» Written task
Render every entry below as a Markdown table with two columns, Row and Entry, giving each line its own numbered row and leaving out blank lines.

» Records provided
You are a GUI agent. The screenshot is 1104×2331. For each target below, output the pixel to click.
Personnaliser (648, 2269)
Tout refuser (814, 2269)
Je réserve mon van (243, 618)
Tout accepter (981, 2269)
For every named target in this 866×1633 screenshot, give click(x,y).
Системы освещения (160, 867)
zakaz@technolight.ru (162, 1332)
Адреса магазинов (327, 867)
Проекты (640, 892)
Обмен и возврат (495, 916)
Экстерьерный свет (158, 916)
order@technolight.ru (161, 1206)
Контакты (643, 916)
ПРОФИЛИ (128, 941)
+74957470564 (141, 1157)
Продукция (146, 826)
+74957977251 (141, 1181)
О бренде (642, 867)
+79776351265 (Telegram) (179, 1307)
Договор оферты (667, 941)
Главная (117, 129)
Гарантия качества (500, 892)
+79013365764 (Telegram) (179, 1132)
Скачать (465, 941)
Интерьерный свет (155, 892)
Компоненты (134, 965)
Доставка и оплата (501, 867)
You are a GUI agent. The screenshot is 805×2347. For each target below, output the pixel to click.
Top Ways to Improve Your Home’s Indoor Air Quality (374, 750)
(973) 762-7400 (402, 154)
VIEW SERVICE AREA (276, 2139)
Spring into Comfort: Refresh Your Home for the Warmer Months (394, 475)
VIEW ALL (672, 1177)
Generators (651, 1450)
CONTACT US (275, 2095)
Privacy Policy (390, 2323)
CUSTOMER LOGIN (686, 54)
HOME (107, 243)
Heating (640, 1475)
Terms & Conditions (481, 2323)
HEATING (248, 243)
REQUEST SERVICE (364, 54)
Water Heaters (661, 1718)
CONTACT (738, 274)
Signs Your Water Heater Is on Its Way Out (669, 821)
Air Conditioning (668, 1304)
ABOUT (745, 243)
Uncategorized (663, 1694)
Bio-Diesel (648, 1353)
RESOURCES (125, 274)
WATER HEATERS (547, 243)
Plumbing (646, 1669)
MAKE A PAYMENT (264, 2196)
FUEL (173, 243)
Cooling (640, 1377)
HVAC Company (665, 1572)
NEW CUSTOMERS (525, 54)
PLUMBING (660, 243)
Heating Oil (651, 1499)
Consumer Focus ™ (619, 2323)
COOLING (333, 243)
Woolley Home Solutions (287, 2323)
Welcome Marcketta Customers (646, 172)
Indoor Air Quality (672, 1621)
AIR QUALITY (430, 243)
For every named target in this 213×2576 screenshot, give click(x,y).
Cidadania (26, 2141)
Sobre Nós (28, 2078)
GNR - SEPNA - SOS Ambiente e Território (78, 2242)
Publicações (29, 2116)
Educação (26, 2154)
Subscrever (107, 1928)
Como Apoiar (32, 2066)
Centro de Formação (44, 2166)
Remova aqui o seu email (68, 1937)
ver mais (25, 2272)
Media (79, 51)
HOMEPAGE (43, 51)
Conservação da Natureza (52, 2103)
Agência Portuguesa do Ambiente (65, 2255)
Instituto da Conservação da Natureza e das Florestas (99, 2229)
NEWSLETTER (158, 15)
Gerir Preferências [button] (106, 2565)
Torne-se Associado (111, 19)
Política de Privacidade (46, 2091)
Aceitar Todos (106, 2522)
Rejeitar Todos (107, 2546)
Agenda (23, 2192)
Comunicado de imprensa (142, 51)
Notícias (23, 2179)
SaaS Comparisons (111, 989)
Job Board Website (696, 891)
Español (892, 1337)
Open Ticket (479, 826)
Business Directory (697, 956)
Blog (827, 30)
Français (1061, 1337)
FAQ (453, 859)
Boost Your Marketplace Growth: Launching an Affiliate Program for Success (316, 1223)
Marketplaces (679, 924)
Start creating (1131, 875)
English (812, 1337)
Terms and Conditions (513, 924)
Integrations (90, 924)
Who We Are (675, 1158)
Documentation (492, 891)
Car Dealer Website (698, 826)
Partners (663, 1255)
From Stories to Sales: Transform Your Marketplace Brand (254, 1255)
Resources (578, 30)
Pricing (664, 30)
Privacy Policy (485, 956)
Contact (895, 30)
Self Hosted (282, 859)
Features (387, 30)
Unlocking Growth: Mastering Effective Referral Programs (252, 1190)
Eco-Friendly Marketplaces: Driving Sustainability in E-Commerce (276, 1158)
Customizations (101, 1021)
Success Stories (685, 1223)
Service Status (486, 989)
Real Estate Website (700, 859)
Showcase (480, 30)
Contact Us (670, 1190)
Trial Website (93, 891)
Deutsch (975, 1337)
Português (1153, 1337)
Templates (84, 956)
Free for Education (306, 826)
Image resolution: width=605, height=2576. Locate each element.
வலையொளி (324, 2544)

» Reply to the task
| Row | Entry |
|---|---|
| 1 | You are a GUI agent. The screenshot is 1104×2331. For each target below, output the pixel to click. |
| 2 | Personnaliser (648, 2269) |
| 3 | Tout refuser (814, 2269) |
| 4 | Je réserve mon van (243, 618) |
| 5 | Tout accepter (981, 2269) |
| 6 | For every named target in this 866×1633 screenshot, give click(x,y). |
| 7 | Системы освещения (160, 867) |
| 8 | zakaz@technolight.ru (162, 1332) |
| 9 | Адреса магазинов (327, 867) |
| 10 | Проекты (640, 892) |
| 11 | Обмен и возврат (495, 916) |
| 12 | Экстерьерный свет (158, 916) |
| 13 | order@technolight.ru (161, 1206) |
| 14 | Контакты (643, 916) |
| 15 | ПРОФИЛИ (128, 941) |
| 16 | +74957470564 (141, 1157) |
| 17 | Продукция (146, 826) |
| 18 | +74957977251 (141, 1181) |
| 19 | О бренде (642, 867) |
| 20 | +79776351265 (Telegram) (179, 1307) |
| 21 | Договор оферты (667, 941) |
| 22 | Главная (117, 129) |
| 23 | Гарантия качества (500, 892) |
| 24 | +79013365764 (Telegram) (179, 1132) |
| 25 | Скачать (465, 941) |
| 26 | Интерьерный свет (155, 892) |
| 27 | Компоненты (134, 965) |
| 28 | Доставка и оплата (501, 867) |
| 29 | You are a GUI agent. The screenshot is 805×2347. For each target below, output the pixel to click. |
| 30 | Top Ways to Improve Your Home’s Indoor Air Quality (374, 750) |
| 31 | (973) 762-7400 (402, 154) |
| 32 | VIEW SERVICE AREA (276, 2139) |
| 33 | Spring into Comfort: Refresh Your Home for the Warmer Months (394, 475) |
| 34 | VIEW ALL (672, 1177) |
| 35 | Generators (651, 1450) |
| 36 | CONTACT US (275, 2095) |
| 37 | Privacy Policy (390, 2323) |
| 38 | CUSTOMER LOGIN (686, 54) |
| 39 | HOME (107, 243) |
| 40 | Heating (640, 1475) |
| 41 | Terms & Conditions (481, 2323) |
| 42 | HEATING (248, 243) |
| 43 | REQUEST SERVICE (364, 54) |
| 44 | Water Heaters (661, 1718) |
| 45 | CONTACT (738, 274) |
| 46 | Signs Your Water Heater Is on Its Way Out (669, 821) |
| 47 | Air Conditioning (668, 1304) |
| 48 | ABOUT (745, 243) |
| 49 | Uncategorized (663, 1694) |
| 50 | Bio-Diesel (648, 1353) |
| 51 | RESOURCES (125, 274) |
| 52 | WATER HEATERS (547, 243) |
| 53 | Plumbing (646, 1669) |
| 54 | MAKE A PAYMENT (264, 2196) |
| 55 | FUEL (173, 243) |
| 56 | Cooling (640, 1377) |
| 57 | HVAC Company (665, 1572) |
| 58 | NEW CUSTOMERS (525, 54) |
| 59 | PLUMBING (660, 243) |
| 60 | Heating Oil (651, 1499) |
| 61 | Consumer Focus ™ (619, 2323) |
| 62 | COOLING (333, 243) |
| 63 | Woolley Home Solutions (287, 2323) |
| 64 | Welcome Marcketta Customers (646, 172) |
| 65 | Indoor Air Quality (672, 1621) |
| 66 | AIR QUALITY (430, 243) |
| 67 | For every named target in this 213×2576 screenshot, give click(x,y). |
| 68 | Cidadania (26, 2141) |
| 69 | Sobre Nós (28, 2078) |
| 70 | GNR - SEPNA - SOS Ambiente e Território (78, 2242) |
| 71 | Publicações (29, 2116) |
| 72 | Educação (26, 2154) |
| 73 | Subscrever (107, 1928) |
| 74 | Como Apoiar (32, 2066) |
| 75 | Centro de Formação (44, 2166) |
| 76 | Remova aqui o seu email (68, 1937) |
| 77 | ver mais (25, 2272) |
| 78 | Media (79, 51) |
| 79 | HOMEPAGE (43, 51) |
| 80 | Conservação da Natureza (52, 2103) |
| 81 | Agência Portuguesa do Ambiente (65, 2255) |
| 82 | Instituto da Conservação da Natureza e das Florestas (99, 2229) |
| 83 | NEWSLETTER (158, 15) |
| 84 | Gerir Preferências [button] (106, 2565) |
| 85 | Torne-se Associado (111, 19) |
| 86 | Política de Privacidade (46, 2091) |
| 87 | Aceitar Todos (106, 2522) |
| 88 | Rejeitar Todos (107, 2546) |
| 89 | Agenda (23, 2192) |
| 90 | Comunicado de imprensa (142, 51) |
| 91 | Notícias (23, 2179) |
| 92 | SaaS Comparisons (111, 989) |
| 93 | Job Board Website (696, 891) |
| 94 | Español (892, 1337) |
| 95 | Open Ticket (479, 826) |
| 96 | Business Directory (697, 956) |
| 97 | Blog (827, 30) |
| 98 | Français (1061, 1337) |
| 99 | FAQ (453, 859) |
| 100 | Boost Your Marketplace Growth: Launching an Affiliate Program for Success (316, 1223) |
| 101 | Marketplaces (679, 924) |
| 102 | Start creating (1131, 875) |
| 103 | English (812, 1337) |
| 104 | Terms and Conditions (513, 924) |
| 105 | Integrations (90, 924) |
| 106 | Who We Are (675, 1158) |
| 107 | Documentation (492, 891) |
| 108 | Car Dealer Website (698, 826) |
| 109 | Partners (663, 1255) |
| 110 | From Stories to Sales: Transform Your Marketplace Brand (254, 1255) |
| 111 | Resources (578, 30) |
| 112 | Pricing (664, 30) |
| 113 | Privacy Policy (485, 956) |
| 114 | Contact (895, 30) |
| 115 | Self Hosted (282, 859) |
| 116 | Features (387, 30) |
| 117 | Unlocking Growth: Mastering Effective Referral Programs (252, 1190) |
| 118 | Eco-Friendly Marketplaces: Driving Sustainability in E-Commerce (276, 1158) |
| 119 | Customizations (101, 1021) |
| 120 | Success Stories (685, 1223) |
| 121 | Service Status (486, 989) |
| 122 | Real Estate Website (700, 859) |
| 123 | Showcase (480, 30) |
| 124 | Contact Us (670, 1190) |
| 125 | Trial Website (93, 891) |
| 126 | Deutsch (975, 1337) |
| 127 | Português (1153, 1337) |
| 128 | Templates (84, 956) |
| 129 | Free for Education (306, 826) |
| 130 | Image resolution: width=605, height=2576. Locate each element. |
| 131 | வலையொளி (324, 2544) |